Mais les relations avec les enfants adultes souffrent parfois. Matthew Wright, un candidat au doctorat en sociologie à l’université d’État Bowling Green, a déclaré lors de la réunion de l’Association de la population que les cohabitants avaient un contact moins fréquent avec leurs enfants et des relations moins positives que les parents continuellement mariés ou veufs.
Les cohabitants ne différaient pas des parents nouvellement remariés ou divorcés, ce qui suggère que la dissolution conjugale elle-même, plutôt que le statut juridique des nouveaux partenariats, crée ces tensions.
Qu’en est-il des soins, alors? Les conjoints jurent explicitement de s’occuper les uns des autres; en fait, la réticence à supposer ce fardeau peut dissuader les femmes âgées, à se marier, les veuves en particulier.
Une grande étude nationale a trouvé que les cohabitants tardifs sont moins susceptibles de fournir des soins que des époux, bien que lorsque les cohabitants prennent soin l’un de l’autre, ils y consacrent autant de temps que les personnes mariées.
“Peut-être comptent-ils davantage sur les enfants”, a estimé M. Carr. Si le divorce a refroidi la relation entre parents et enfants ; les enfants sont peut-être moins disposés à intervenir.
Lorsque les cohabitants atteignent des âges avancés, la santé demeure une question ouverte, que les couples doivent considérer.
Documenter les souhaits de fin de vie, désigner les décideurs en matière de soins de santé et les testaments est encore plus important que pour les couples mariés, sinon, les lois de l’État pourraient contrecarrer les préférences des cohabitants.
À plusieurs égards, la cohabitation chez les personnes âgées reste improvisée, un phénomène commun, mais que les couples adaptent selon leurs besoins. “Il n’y a pas de règles établies”, a déclaré le Dr Raley. “Vous pouvez les inventer au fur et à mesure “Où vous pouvez suivre un modèle conjugal sans la lettre de la loi.”
En fin de compte, Mme Carney et M. Stoner, âgés de 74 ans, ne se sont jamais mariés. Mais quand il a développé une maladie du foie et un trouble vasculaire, elle l’a soigné comme s’ils l’avaient été. Et quand elle ne pouvait plus le garder en toute sécurité chez eux, elle et ses enfants ont été d’accord sur une communauté de retraite à soins continus, où elle le visite presque tous les jours.

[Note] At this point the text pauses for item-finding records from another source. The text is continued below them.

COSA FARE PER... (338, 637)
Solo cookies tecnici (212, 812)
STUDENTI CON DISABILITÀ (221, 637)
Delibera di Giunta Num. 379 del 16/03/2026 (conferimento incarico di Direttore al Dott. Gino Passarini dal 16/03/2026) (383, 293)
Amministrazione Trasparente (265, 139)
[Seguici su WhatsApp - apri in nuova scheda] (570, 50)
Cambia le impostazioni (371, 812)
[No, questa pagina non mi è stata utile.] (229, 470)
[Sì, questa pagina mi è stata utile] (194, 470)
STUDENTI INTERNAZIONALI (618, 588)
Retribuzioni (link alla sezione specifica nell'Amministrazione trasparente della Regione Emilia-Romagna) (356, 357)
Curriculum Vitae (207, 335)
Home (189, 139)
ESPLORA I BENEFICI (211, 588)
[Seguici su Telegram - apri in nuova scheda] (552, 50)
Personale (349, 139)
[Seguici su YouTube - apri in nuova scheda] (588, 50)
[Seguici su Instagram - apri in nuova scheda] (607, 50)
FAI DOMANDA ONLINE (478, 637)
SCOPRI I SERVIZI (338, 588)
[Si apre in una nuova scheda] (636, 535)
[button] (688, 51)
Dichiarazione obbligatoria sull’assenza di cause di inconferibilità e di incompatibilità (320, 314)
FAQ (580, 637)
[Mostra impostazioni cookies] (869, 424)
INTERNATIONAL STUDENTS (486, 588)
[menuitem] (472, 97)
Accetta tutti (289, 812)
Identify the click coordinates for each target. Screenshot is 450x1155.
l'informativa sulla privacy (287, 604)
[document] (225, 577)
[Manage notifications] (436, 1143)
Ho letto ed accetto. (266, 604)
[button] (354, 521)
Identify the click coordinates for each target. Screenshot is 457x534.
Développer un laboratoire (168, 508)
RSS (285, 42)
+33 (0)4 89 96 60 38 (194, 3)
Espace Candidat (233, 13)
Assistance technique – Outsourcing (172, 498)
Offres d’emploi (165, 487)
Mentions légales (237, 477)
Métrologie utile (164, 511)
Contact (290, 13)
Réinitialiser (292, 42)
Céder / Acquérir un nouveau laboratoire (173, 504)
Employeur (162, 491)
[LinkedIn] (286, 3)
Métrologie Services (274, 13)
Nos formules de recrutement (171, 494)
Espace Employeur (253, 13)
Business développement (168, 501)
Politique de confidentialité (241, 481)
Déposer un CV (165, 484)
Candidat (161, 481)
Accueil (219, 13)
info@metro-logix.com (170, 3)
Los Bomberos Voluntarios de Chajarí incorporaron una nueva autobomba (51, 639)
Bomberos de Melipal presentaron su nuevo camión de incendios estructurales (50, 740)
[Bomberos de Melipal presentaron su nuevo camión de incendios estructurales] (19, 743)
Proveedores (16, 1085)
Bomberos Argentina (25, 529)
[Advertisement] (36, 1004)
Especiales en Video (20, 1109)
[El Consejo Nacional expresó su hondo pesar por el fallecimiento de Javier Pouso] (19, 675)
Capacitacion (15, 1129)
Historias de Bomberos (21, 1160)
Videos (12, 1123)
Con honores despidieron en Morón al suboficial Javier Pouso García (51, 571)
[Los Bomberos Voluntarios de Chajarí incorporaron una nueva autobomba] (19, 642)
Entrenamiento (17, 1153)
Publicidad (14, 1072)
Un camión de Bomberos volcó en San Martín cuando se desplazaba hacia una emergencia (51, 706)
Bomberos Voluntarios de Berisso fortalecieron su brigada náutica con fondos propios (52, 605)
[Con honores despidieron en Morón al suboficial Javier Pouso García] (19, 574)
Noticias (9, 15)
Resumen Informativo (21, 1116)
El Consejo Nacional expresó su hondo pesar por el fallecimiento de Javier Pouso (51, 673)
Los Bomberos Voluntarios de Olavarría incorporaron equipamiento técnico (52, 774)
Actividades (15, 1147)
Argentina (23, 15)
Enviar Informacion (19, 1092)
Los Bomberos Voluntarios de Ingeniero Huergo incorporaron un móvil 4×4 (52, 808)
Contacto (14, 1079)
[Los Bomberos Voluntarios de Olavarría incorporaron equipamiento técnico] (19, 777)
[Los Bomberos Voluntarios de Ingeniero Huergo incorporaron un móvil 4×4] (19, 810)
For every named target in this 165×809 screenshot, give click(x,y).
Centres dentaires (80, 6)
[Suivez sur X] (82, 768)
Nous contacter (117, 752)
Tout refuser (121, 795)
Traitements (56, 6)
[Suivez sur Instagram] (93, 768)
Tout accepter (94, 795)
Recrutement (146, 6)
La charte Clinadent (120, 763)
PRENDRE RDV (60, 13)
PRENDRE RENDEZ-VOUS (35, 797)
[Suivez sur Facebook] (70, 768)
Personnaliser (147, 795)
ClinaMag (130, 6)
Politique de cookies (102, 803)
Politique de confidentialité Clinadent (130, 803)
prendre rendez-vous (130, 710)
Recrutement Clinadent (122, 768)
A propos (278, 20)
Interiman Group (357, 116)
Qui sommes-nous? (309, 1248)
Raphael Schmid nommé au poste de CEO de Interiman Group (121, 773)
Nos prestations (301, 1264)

Mariés ou non, “nous nous sommes engagés l’un envers l’autre”, a-t-elle dit. “Je ne peux pas imaginer qu’il devienne malade et que je dise à ses enfants “c’est ton problème. “Après 20 ans? Non.”
Une version de cet article apparaît en version imprimée le 9 mai 2017, sur la page D3 de l’édition de New York avec le titre: More Seniors Shun Marriage.